[Source records]
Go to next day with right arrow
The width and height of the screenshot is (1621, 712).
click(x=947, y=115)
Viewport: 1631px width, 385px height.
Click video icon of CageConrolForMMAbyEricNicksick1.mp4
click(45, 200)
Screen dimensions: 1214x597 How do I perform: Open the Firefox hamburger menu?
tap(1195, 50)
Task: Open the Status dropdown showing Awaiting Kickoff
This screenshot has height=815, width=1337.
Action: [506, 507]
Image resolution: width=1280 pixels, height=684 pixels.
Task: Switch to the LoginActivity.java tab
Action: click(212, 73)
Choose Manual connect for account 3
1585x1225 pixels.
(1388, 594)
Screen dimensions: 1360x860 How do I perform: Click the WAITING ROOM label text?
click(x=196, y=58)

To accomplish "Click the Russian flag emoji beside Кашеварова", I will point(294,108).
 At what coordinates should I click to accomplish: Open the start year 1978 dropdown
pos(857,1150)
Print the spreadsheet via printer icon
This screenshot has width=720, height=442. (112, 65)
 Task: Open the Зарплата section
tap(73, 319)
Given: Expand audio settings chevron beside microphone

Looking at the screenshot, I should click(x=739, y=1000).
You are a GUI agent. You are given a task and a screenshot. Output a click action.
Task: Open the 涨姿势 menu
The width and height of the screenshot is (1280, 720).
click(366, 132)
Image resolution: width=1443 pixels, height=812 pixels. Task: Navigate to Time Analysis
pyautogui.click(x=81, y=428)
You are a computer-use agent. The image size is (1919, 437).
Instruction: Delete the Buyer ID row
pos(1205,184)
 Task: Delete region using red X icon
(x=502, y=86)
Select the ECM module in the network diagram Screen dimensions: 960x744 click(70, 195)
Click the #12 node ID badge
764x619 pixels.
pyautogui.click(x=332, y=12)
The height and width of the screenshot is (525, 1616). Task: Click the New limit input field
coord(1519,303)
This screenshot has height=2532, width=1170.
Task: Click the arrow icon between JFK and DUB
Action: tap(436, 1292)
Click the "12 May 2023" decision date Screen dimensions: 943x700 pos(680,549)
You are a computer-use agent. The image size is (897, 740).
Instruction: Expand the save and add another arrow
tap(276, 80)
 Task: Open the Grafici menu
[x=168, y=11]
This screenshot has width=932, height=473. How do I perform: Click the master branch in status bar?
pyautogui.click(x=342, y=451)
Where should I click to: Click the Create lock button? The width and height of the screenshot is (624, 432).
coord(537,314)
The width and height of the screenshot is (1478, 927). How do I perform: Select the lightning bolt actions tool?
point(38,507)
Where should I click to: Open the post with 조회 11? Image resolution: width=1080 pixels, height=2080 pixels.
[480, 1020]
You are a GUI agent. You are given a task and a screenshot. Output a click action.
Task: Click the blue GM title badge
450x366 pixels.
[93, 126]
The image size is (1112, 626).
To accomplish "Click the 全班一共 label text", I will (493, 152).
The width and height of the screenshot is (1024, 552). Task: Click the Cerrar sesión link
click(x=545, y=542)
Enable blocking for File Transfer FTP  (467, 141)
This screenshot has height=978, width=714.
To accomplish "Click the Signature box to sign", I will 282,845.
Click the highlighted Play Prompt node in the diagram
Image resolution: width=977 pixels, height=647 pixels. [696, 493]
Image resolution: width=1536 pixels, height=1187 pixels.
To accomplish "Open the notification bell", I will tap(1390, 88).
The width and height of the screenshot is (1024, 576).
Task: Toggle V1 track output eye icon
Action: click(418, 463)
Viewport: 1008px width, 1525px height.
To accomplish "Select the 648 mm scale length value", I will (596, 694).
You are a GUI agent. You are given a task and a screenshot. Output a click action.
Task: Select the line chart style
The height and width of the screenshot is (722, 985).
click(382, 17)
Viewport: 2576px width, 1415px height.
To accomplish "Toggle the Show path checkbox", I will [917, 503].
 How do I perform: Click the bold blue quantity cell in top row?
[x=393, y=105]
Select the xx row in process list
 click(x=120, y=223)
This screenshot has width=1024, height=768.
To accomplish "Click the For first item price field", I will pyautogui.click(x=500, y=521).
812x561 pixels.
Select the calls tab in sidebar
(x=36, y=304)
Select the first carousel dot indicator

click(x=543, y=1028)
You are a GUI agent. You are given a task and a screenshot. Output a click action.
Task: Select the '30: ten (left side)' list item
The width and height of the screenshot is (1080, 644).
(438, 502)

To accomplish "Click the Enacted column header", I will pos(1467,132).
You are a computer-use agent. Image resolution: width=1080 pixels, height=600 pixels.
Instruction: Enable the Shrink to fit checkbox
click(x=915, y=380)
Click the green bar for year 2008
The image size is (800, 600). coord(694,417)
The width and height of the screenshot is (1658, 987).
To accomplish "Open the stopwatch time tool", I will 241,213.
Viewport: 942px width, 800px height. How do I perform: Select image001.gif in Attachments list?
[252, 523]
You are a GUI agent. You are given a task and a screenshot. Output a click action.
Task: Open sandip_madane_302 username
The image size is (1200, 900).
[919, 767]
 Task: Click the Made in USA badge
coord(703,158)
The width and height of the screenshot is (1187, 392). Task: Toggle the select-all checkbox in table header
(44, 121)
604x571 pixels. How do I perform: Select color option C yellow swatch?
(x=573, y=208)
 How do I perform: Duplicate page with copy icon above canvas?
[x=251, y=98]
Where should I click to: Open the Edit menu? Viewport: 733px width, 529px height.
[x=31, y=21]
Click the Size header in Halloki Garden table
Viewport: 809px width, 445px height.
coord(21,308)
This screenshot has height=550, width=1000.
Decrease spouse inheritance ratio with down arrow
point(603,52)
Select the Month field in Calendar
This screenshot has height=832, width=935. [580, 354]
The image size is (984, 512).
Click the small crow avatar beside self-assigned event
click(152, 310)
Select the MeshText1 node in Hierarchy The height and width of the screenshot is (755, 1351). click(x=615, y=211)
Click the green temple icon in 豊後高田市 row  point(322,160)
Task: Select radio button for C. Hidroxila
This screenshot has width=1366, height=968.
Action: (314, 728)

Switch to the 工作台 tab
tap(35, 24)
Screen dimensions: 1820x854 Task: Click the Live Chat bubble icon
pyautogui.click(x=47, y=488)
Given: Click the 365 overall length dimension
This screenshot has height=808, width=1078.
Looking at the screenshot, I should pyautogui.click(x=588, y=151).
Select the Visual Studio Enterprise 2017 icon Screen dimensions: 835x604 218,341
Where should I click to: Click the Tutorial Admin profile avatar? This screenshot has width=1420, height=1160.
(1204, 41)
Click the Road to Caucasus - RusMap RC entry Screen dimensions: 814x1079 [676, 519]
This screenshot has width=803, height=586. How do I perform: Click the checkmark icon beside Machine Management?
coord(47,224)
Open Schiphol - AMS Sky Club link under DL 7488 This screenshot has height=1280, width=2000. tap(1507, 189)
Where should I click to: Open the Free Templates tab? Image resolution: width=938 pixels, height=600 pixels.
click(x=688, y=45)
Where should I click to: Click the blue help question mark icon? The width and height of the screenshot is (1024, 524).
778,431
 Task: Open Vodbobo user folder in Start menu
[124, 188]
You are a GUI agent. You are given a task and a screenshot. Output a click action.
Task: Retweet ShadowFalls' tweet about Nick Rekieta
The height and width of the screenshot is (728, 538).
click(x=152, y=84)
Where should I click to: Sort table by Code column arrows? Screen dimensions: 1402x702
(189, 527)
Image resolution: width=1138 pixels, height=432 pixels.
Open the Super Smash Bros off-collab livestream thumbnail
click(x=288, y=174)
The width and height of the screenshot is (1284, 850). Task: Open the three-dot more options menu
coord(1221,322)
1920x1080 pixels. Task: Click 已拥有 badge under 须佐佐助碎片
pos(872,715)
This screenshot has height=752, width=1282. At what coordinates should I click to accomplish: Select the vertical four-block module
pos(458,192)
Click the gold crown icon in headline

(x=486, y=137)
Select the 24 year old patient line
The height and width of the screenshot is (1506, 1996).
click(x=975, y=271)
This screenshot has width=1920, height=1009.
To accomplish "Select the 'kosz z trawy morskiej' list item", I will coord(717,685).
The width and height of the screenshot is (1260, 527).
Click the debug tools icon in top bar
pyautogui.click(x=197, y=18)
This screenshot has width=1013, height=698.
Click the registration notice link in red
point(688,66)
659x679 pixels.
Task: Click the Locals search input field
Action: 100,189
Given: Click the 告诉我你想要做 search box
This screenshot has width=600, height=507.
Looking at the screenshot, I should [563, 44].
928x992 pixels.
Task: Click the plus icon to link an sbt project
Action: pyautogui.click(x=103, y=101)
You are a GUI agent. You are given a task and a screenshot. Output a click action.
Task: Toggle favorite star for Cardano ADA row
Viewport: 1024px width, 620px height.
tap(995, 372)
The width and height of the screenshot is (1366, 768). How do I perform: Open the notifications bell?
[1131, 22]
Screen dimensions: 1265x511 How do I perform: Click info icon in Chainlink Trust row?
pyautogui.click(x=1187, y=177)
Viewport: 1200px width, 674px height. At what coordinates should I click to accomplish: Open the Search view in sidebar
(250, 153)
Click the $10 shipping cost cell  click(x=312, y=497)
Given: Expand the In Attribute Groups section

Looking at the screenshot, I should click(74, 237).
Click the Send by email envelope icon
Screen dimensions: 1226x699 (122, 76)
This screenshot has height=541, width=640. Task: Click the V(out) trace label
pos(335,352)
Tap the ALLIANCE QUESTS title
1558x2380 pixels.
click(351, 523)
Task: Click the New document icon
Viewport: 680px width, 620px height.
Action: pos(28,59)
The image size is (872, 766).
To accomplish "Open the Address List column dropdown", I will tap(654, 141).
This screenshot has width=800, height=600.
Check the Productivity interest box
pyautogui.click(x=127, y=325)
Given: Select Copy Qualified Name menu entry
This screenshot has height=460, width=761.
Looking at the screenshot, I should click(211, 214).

*WORK TO COMPLETE*
Retype only the lines above between the line with "This screenshot has width=1366, height=968." and the line with "This screenshot has width=1920, height=1009.", counting those two lines as well, and keep every character as it is.

*ANSWER TO THE EXERCISE*
This screenshot has width=1366, height=968.
Action: (314, 728)

Switch to the 工作台 tab
tap(35, 24)
Screen dimensions: 1820x854 Task: Click the Live Chat bubble icon
pyautogui.click(x=47, y=488)
Given: Click the 365 overall length dimension
This screenshot has height=808, width=1078.
Looking at the screenshot, I should pyautogui.click(x=588, y=151).
Select the Visual Studio Enterprise 2017 icon Screen dimensions: 835x604 218,341
Where should I click to: Click the Tutorial Admin profile avatar? This screenshot has width=1420, height=1160.
(1204, 41)
Click the Road to Caucasus - RusMap RC entry Screen dimensions: 814x1079 [676, 519]
This screenshot has width=803, height=586. How do I perform: Click the checkmark icon beside Machine Management?
coord(47,224)
Open Schiphol - AMS Sky Club link under DL 7488 This screenshot has height=1280, width=2000. tap(1507, 189)
Where should I click to: Open the Free Templates tab? Image resolution: width=938 pixels, height=600 pixels.
click(x=688, y=45)
Where should I click to: Click the blue help question mark icon? The width and height of the screenshot is (1024, 524).
778,431
 Task: Open Vodbobo user folder in Start menu
[124, 188]
You are a GUI agent. You are given a task and a screenshot. Output a click action.
Task: Retweet ShadowFalls' tweet about Nick Rekieta
The height and width of the screenshot is (728, 538).
click(x=152, y=84)
Where should I click to: Sort table by Code column arrows? Screen dimensions: 1402x702
(189, 527)
Image resolution: width=1138 pixels, height=432 pixels.
Open the Super Smash Bros off-collab livestream thumbnail
click(x=288, y=174)
The width and height of the screenshot is (1284, 850). Task: Open the three-dot more options menu
coord(1221,322)
1920x1080 pixels. Task: Click 已拥有 badge under 须佐佐助碎片
pos(872,715)
This screenshot has height=752, width=1282. At what coordinates should I click to accomplish: Select the vertical four-block module
pos(458,192)
Click the gold crown icon in headline

(x=486, y=137)
Select the 24 year old patient line
The height and width of the screenshot is (1506, 1996).
click(x=975, y=271)
This screenshot has width=1920, height=1009.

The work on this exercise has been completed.